_What you should do:_
Reproduce every line of the entries below, requests included, but leave out the pictures. Multiply each coordinate in the answers by 2.2 and round to the nearest whole number, rounding halves up.

_Entries from a dataset:_

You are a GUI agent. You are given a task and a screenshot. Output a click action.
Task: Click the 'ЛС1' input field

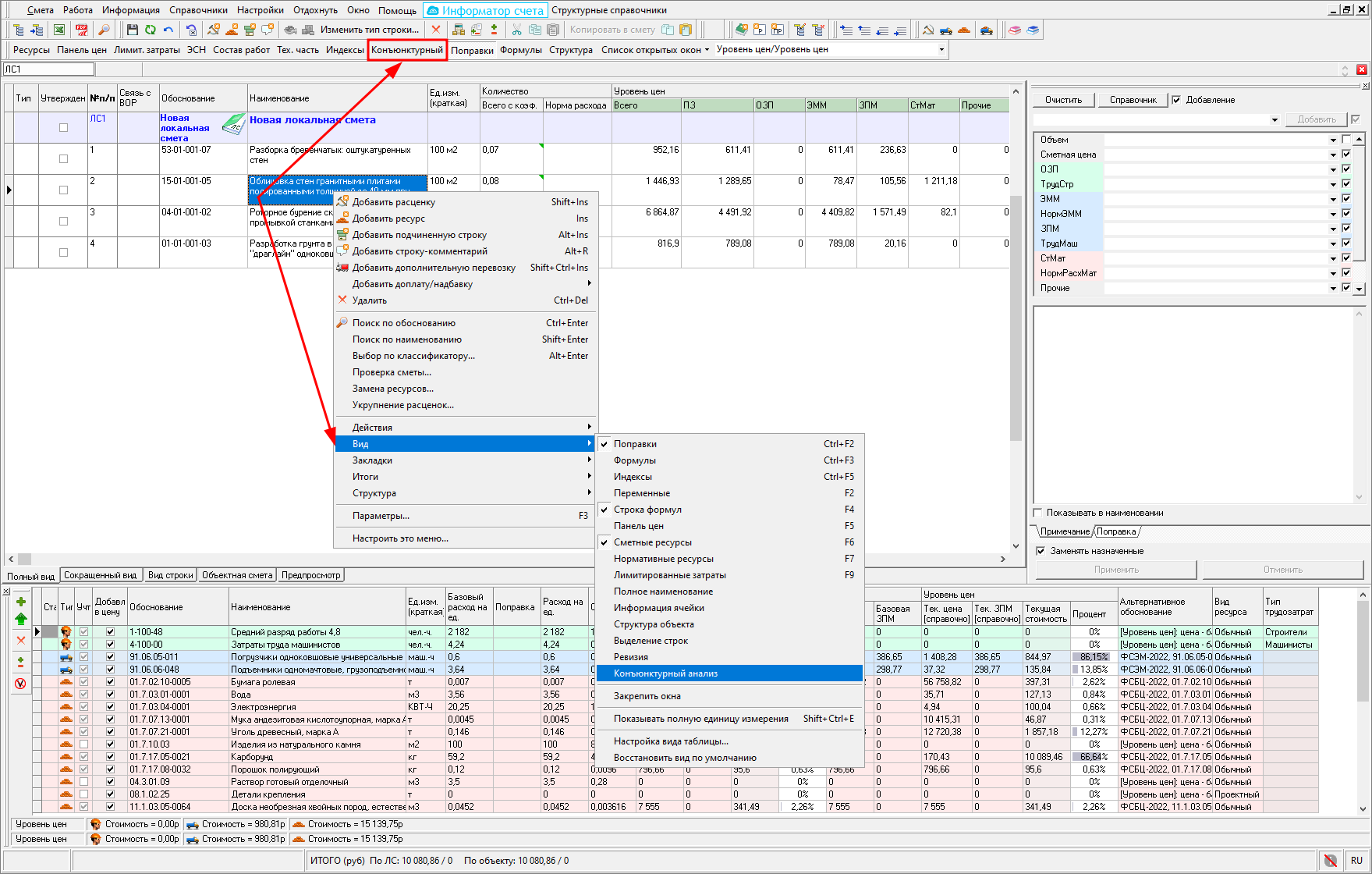pyautogui.click(x=48, y=69)
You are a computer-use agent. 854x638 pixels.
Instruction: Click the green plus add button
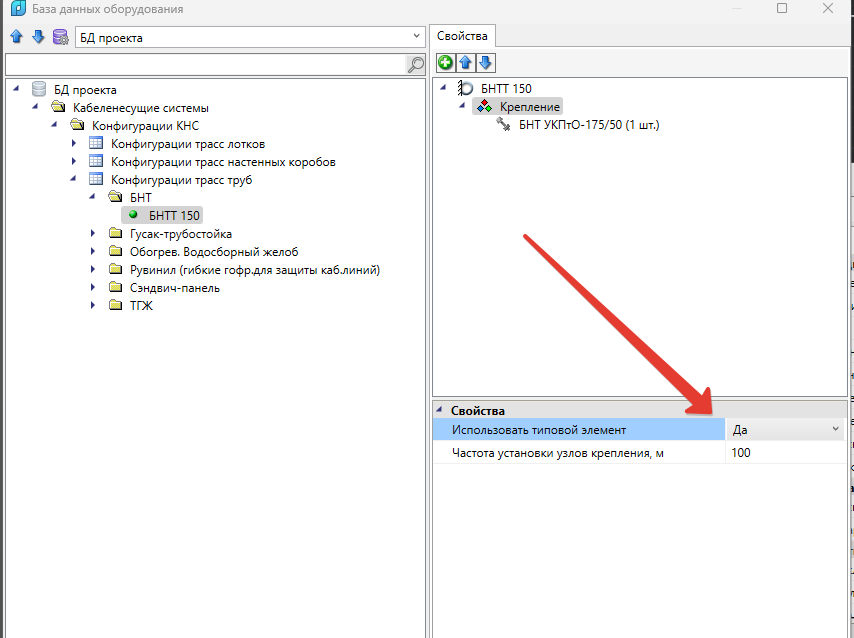[x=445, y=63]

_Output for this exercise:_
You are a GUI agent. You are given a task and a screenshot. Output a click action.
Task: Click the 'ЛС1' input field

pyautogui.click(x=106, y=152)
You are a computer-use agent. 854x638 pixels.
Instruction: Click the green plus add button
[x=979, y=139]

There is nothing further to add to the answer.